La déchéance du terme d'un prêt ne modifie pas la nature des intérêts qui restent soumis à la prescription quinquennale.
On sait que les actions en paiement des intérêts des sommes prêtées se prescrivent par cinq ans (C. civ. art. 2277).
Lorsque le prêteur a notifié à l'emprunteur la déchéance du terme, qui rend exigible l'intégralité des sommes dues en capital et intérêts, cette prescription demeure applicable à la créance d'intérêts car la déchéance du terme ne modifie pas la nature de la dette.

à noter Précision inédite.
La déchéance du terme d'un prêt fait perdre à l'emprunteur le bénéfice de la date initialement fixée pour le remboursement du prêt et rend immédiatement exigibles toutes les sommes (capital et intérêts) restant dues au prêteur. Pour autant, la déchéance n'a pas pour effet d'incorporer les intérêts réclamés au capital restant dû.

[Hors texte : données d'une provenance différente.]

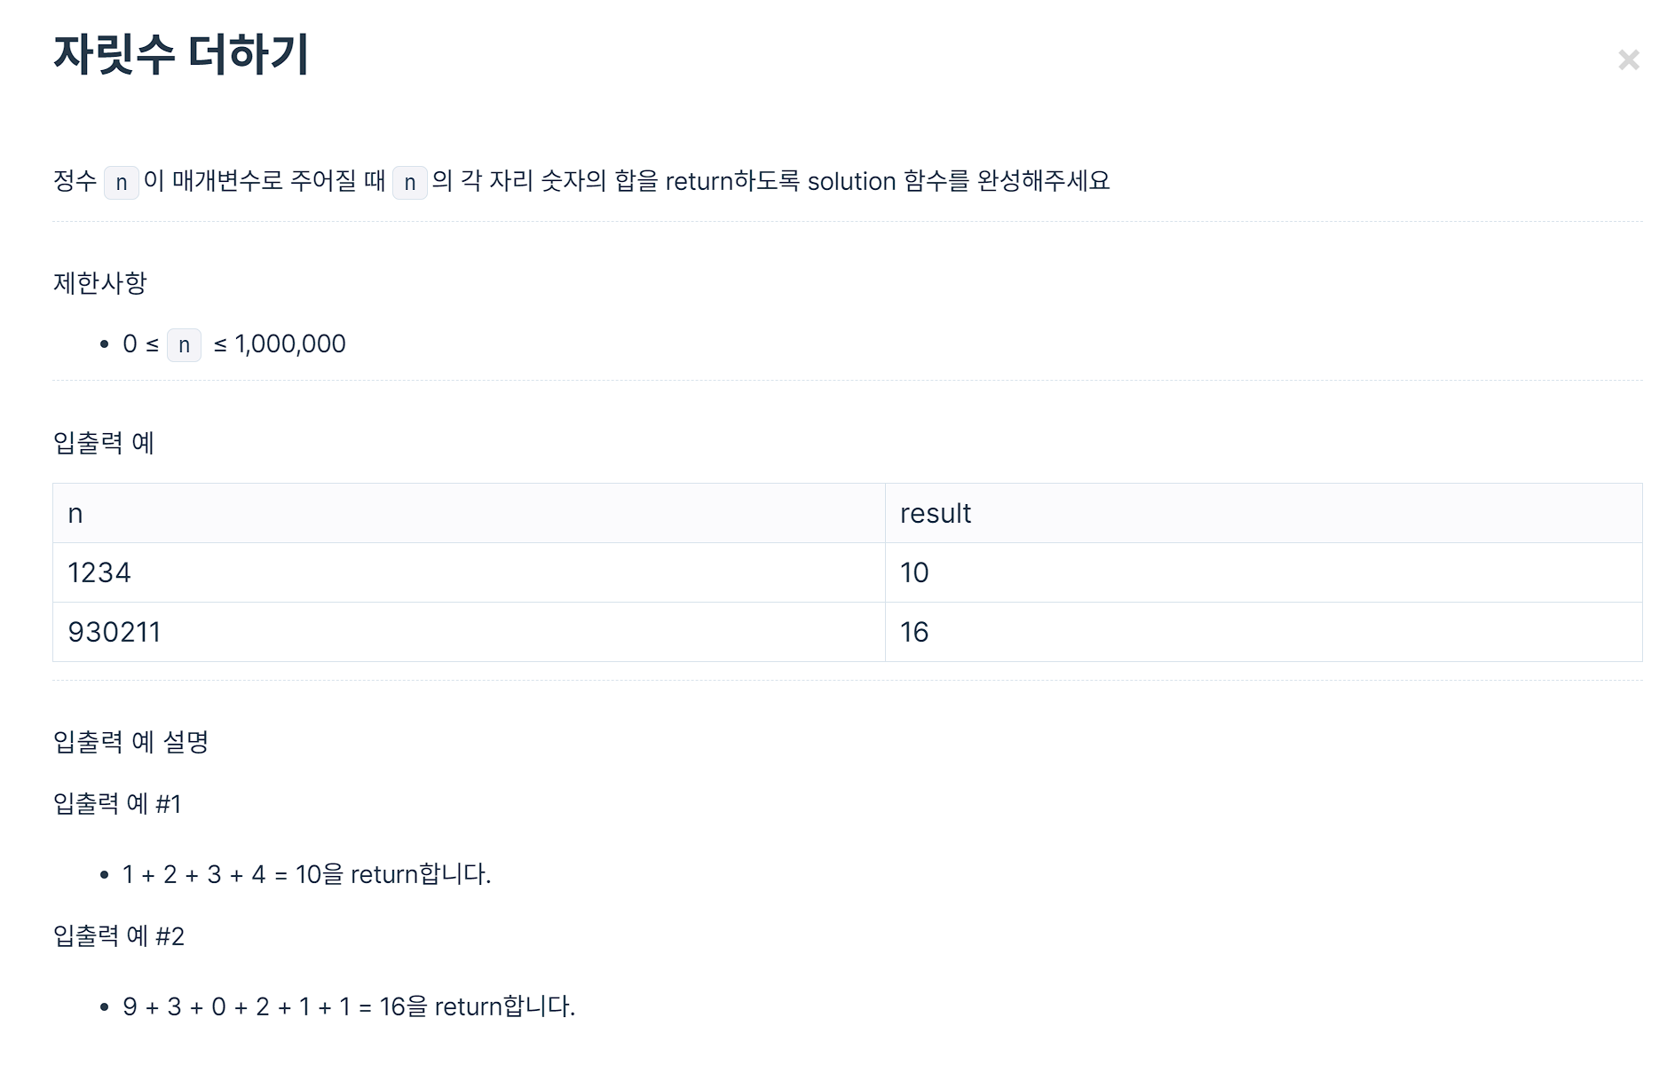Close the problem description modal
This screenshot has width=1675, height=1065.
point(1628,59)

La distinction entre dette de capital et dette d'intérêts demeurant, cette dernière reste soumise à la prescription de l'article 2277 du Code civil.

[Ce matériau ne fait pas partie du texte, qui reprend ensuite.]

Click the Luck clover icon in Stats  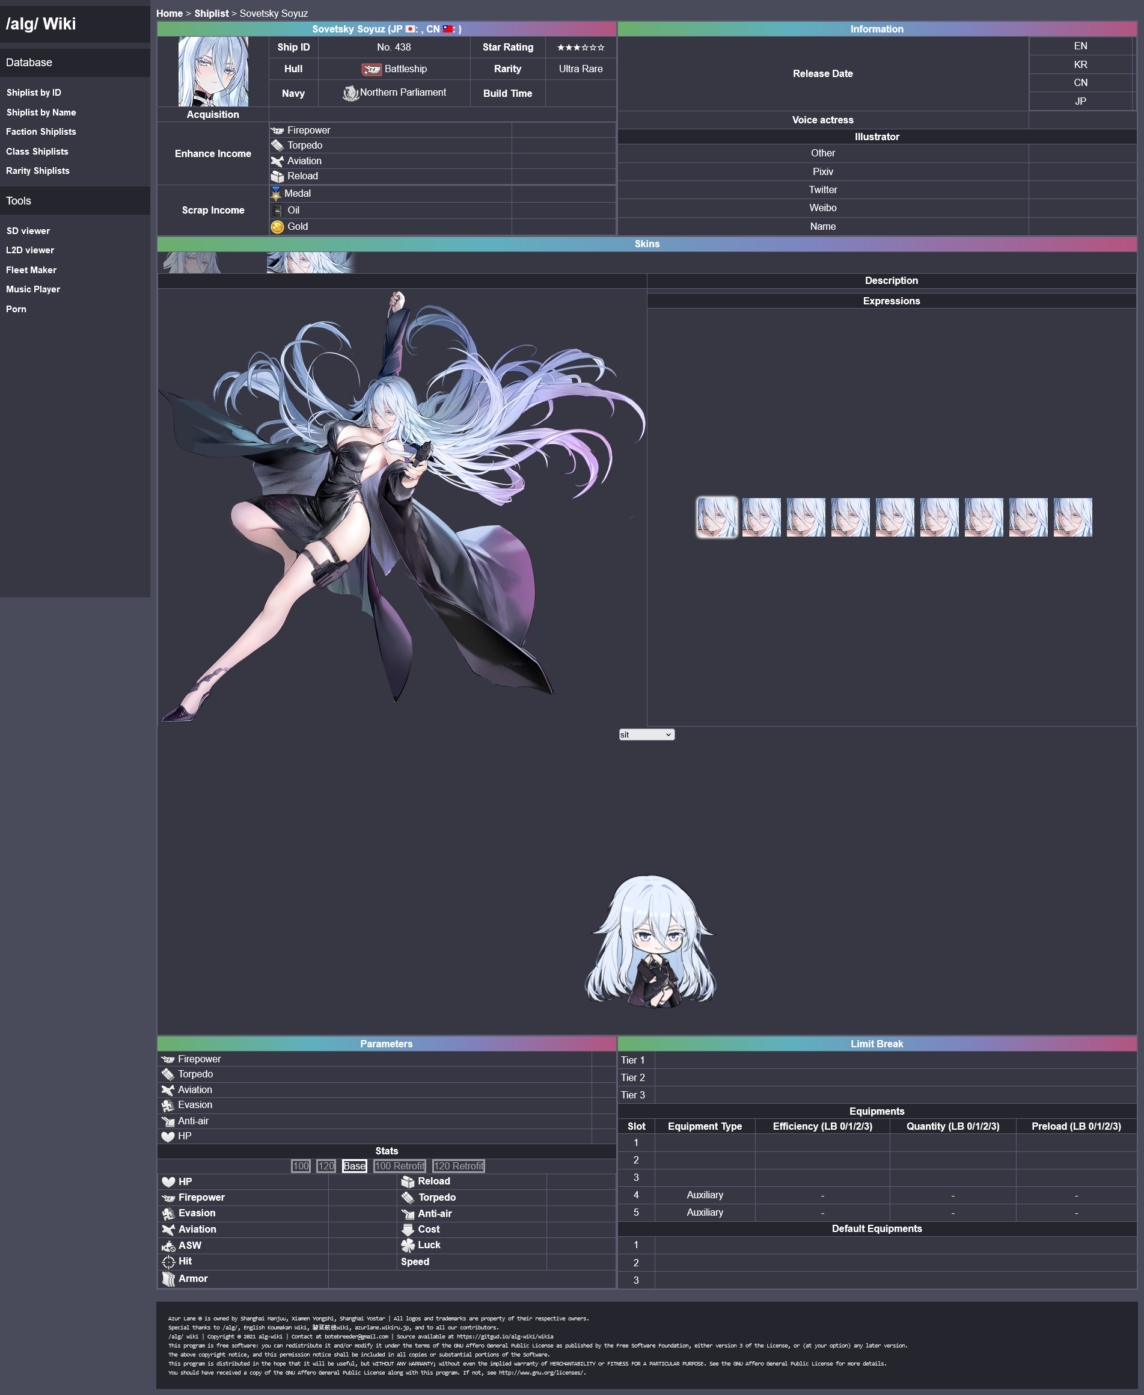408,1245
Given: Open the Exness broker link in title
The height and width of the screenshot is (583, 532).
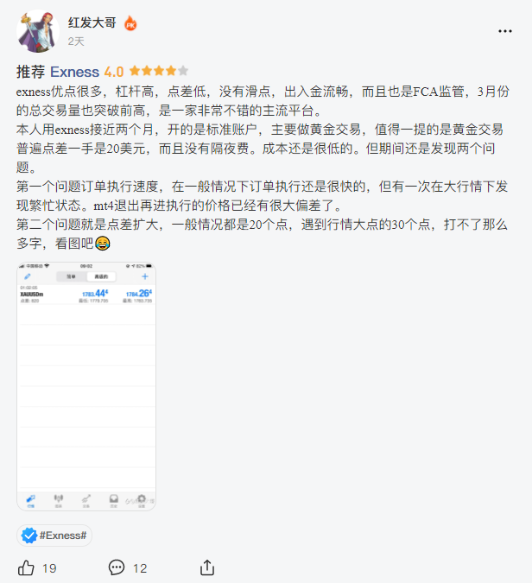Looking at the screenshot, I should point(75,72).
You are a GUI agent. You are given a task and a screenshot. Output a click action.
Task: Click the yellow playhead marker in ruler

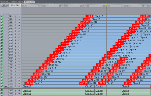(106, 5)
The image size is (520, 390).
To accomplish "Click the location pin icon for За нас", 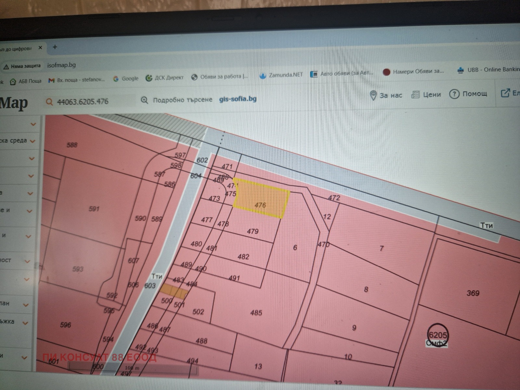I will coord(373,96).
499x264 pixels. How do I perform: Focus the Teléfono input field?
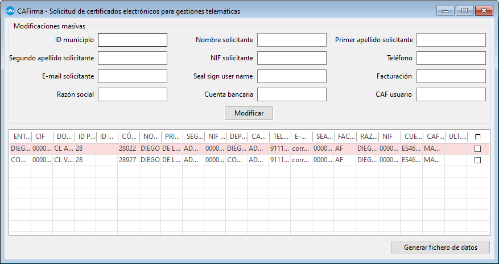451,58
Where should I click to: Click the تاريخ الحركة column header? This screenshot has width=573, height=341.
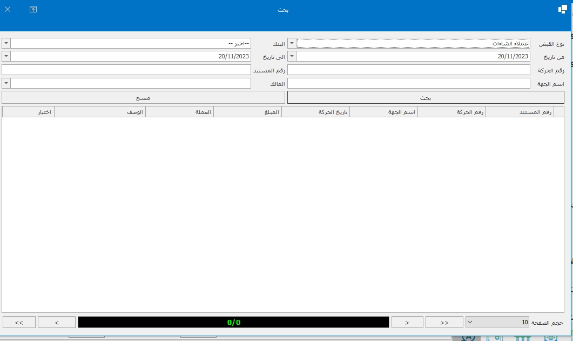point(316,112)
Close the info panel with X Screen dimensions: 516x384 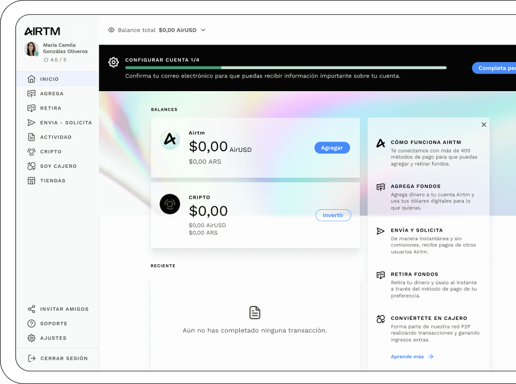pos(484,124)
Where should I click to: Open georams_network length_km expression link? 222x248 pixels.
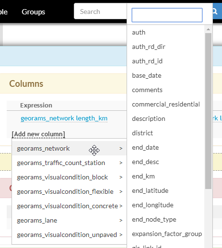(x=64, y=118)
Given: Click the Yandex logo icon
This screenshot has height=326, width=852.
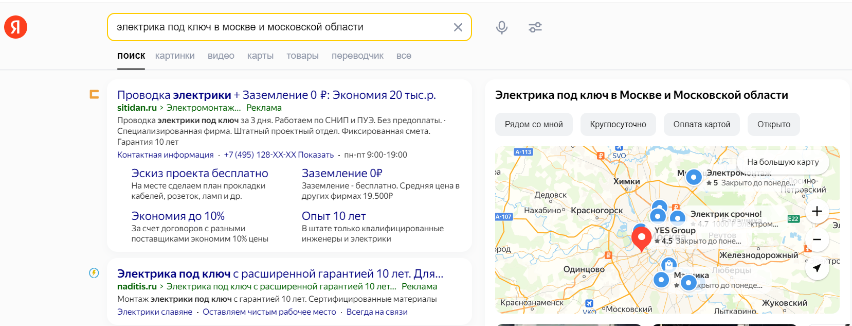Looking at the screenshot, I should point(15,27).
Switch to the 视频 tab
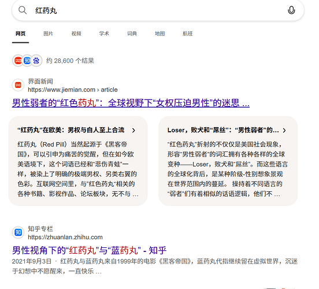319x289 pixels. 76,34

Pour qu'une dette de caractère périodique se tranforme en dette de capital, il faut qu'il y ait eu novation c'est-à-dire volonté des parties de créer un lien entre les deux obligations, substitution d'une obligation à une autre et existence d'un élément nouveau. Ainsi, une dette de loyers, quoique exprimée en capital dans une reconnaissance de dettes, conserve sa nature dès lors que la volonté des parties d'opérer la novation ne ressort pas clairement de l'acte (Cass. mixte 12-4-2002 no 209 : RJDA 7/02 no 733). En revanche, lorsque le créancier et le débiteur sont convenus que les intérêts à échoir se capitaliseront à la fin de chaque année pour produire eux-mêmes des intérêts (C. civ. art. 1154), les sommes ainsi capitalisées ne constituent plus des intérêts mais un nouveau capital qui s'ajoute au premier et dont le paiement se prescrit par dix ou trente ans conformément au droit commun (Cass. com. 20-1-1998 no 232 : RJDA 5/98 no 667).